为了使用加密解决方案保护N2和N3参考点， 规范要求在gNB和5GC之间使用基于IPsec ESP和IKEv2证书的鉴权。在核心网侧， 可以使用SEG(如针对NDS/IP所述) 终结IPsec隧道， 这为通过N2传输控制面数据提供了完整性、机密性和重放保护。

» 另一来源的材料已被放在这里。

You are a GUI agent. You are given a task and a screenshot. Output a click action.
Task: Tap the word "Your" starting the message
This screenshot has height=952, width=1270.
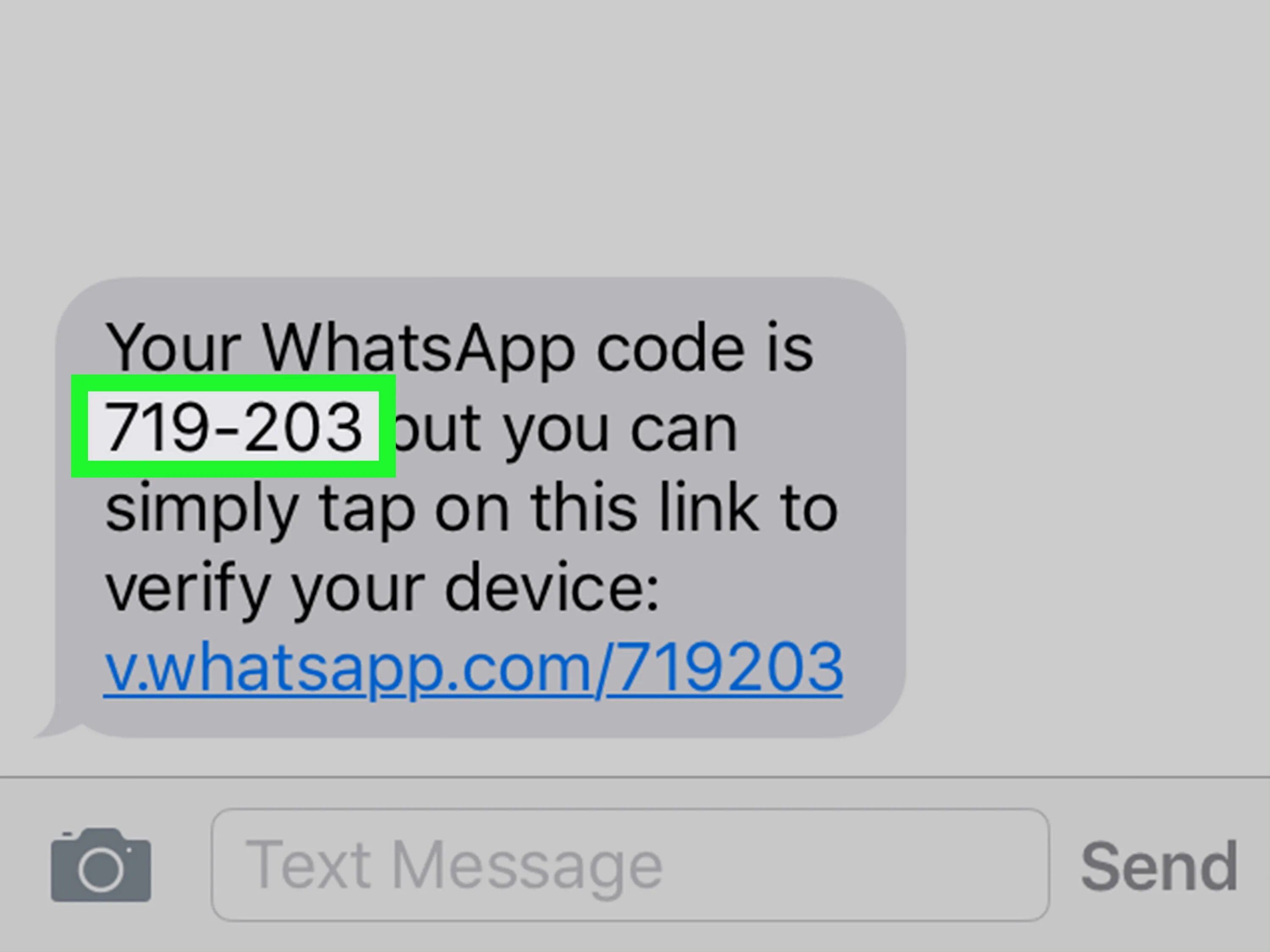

对于N2接口， 除了IPsec， 规范还允许使用DTLS提供完整性保护、重放保护和机密性保护。但是， 根据NDS/IP， 通过DTLS提供传输层安全并不排除使用网络层保护。实际上， IPsec还具有提供拓扑隐藏的优势。

8.4.6 网络开放/NEF的安全考虑

如第3章所述， NF可以通过NEF向第三方AF开放其能力和事件。这一开放包括外部AF对事件的监视以及出于策略和计费目的提供会话信息。NEF还支持向5GS提供信息，例如允许外部AF将预测到的UE行为信息(例如移动模式)提供给5G，或者影响边缘计算用例的流量路由。为了安全开放5GS的能力及提供信息，如果AF被视为网络部署的一部分，那么这些功能应仅提供给通过了相应的隐式或显式鉴权和授权的AF。

对于NEF和驻留在3GPP运营商管理域之外的AF之间的鉴权， 应使用TLS在NEF和AF之间执行基于客户端和服务器证书的相互鉴权。TLS还用来为NEF和AF之间的接口提供保护。鉴权后， NEF确定AF是否有权发送请求。